Discreto ao contar sobre sua carreira de pesquisador e professor, Forattini diz que não sabe a que creditar o excelente conceito de que desfruta no meio acadêmico: “Não viajo, não vou a congressos, saio raramente, estou na USP há 53 anos, nunca trabalhei em outra universidade e não aprovo a exigência da língua inglesa nas publicações científicas”. O que ele aprova mesmo, quando está fora da faculdade, é o Palmeiras, mesmo que o time esteja disputando a Segunda Divisão, e a música erudita, sem desdenhar de qualquer outro gênero.

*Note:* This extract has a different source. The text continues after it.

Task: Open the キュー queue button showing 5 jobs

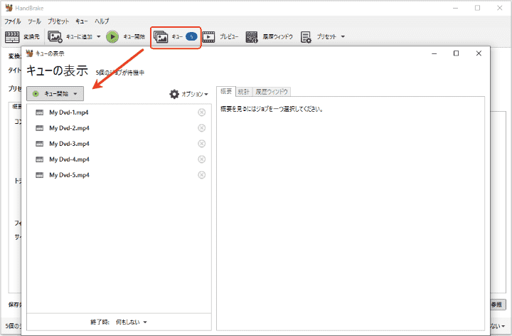Action: point(176,37)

Criminalidade – Os delitos, como aconteceu com as doenças, mudaram de natureza no decorrer do século 20, também de acordo com a pesquisa do IBGE divulgada no final de setembro. Nas primeiras décadas, predominaram os crimes contra a pessoa física; a partir dos anos 40, avultam os delitos contra o patrimônio e, no final, os derivados do tráfico de drogas. Estudos anteriores às estatísticas divulgadas pelo IBGE, feitos pelo Núcleo de Estudos da Violência da USP, já confirmavam essa tendência. O sociólogo e pesquisador do NEV Fernando Sala observa que, nos primeiros registros policiais do século, aparece grande número de condenados por homicídio, com uma característica marcante: os crimes ocorriam majoritariamente em família ou em ambiente de trabalho. Os casos de latrocínio ou roubo contra estranhos eram mínimos. Nas décadas de 30 e, principalmente, 40, e até os anos 80, o crime volta-se contra o patrimônio e também contra a pessoa, com agressões e homicídios, agora envolvendo também desconhecidos do autor do delito. Daí por diante, principalmente a partir dos anos 70, o maior problema de segurança pública diz respeito ao tráfico de drogas. Um flagelo mundial. Todos os países passam a combatê-lo, criam novas leis e aparatos de repressão, gastam fortunas; a justiça aparelha-se melhor e investe no sistema penitenciário, multiplicando o número de presos. Um crescimento do crime associado a novas leis e novas ações repressivas.

Quem indagar sobre a razão do aumento do tráfico terá de levar em conta, para a resposta, que se trata de uma atividade altamente lucrativa. O que antes estava circunscrito a grupos reduzidos de consumo dissemina-se por camadas mais amplas, e a produção da droga movimenta economias clandestinas. E onde há muito dinheiro, há também empecilhos para combater a produção e a comercialização da droga. Arma-se uma teia complexa de dinheiro, demanda, oferta e corrupção.

Nas últimas duas décadas do século ganhou força o uso de cocaína e se tornou mais fácil o acesso aos elementos químicos para processá-la, sem esquecer ainda que mudou o perfil da sociedade, agora mais tolerante e receptiva às drogas. Na ponta oposta à gente de fortuna, a miséria ampliada, criando condições para o envolvimento de uma população que procura alternativas de sobrevivência. O pesquisador do NEV não confunde as coisas, nem atribui aos favelados a condição de grandes consumidores de droga. É certo que nas áreas degradadas criam-se pequenas redes de tráfico, às vezes conectadas com os grandes centros produtores e distribuidores, mas o consumo maior está sempre nas classes média e alta. O empobrecimento não se liga necessariamente ao vício. Para fugir a essa alternativa de vida, deve-se levar em conta outros fatores, como a formação moral, religiosa e familiar do socialmente excluído.

Segundo Sala, existem formas de delito bem mais danosas, mas invisíveis, que mereceriam maior atenção dos governantes. São os crimes de colarinho branco, contra o sistema financeiro e a ordem tributária. Algumas vezes eles são trazidos à tona pelas Comissões Parlamentares de Inquérito, mas geralmente ficam esquecidos em seguida.

O Núcleo de Estudos da Violência faz a sua parte. Realiza estudos sobre temas relevantes para a vida nacional, discute os resultados com autoridades e com a população, por intermédio das organizações não-governamentais, e apresenta subsídios para a definição de políticas públicas para o setor. Um de seus ex-diretores, Paulo Sérgio Pinheiro, foi secretário de Direitos Humanos no governo Fernando Henrique Cardoso. Agora, a entidade é dirigida pelo sociólogo Sérgio Adorno.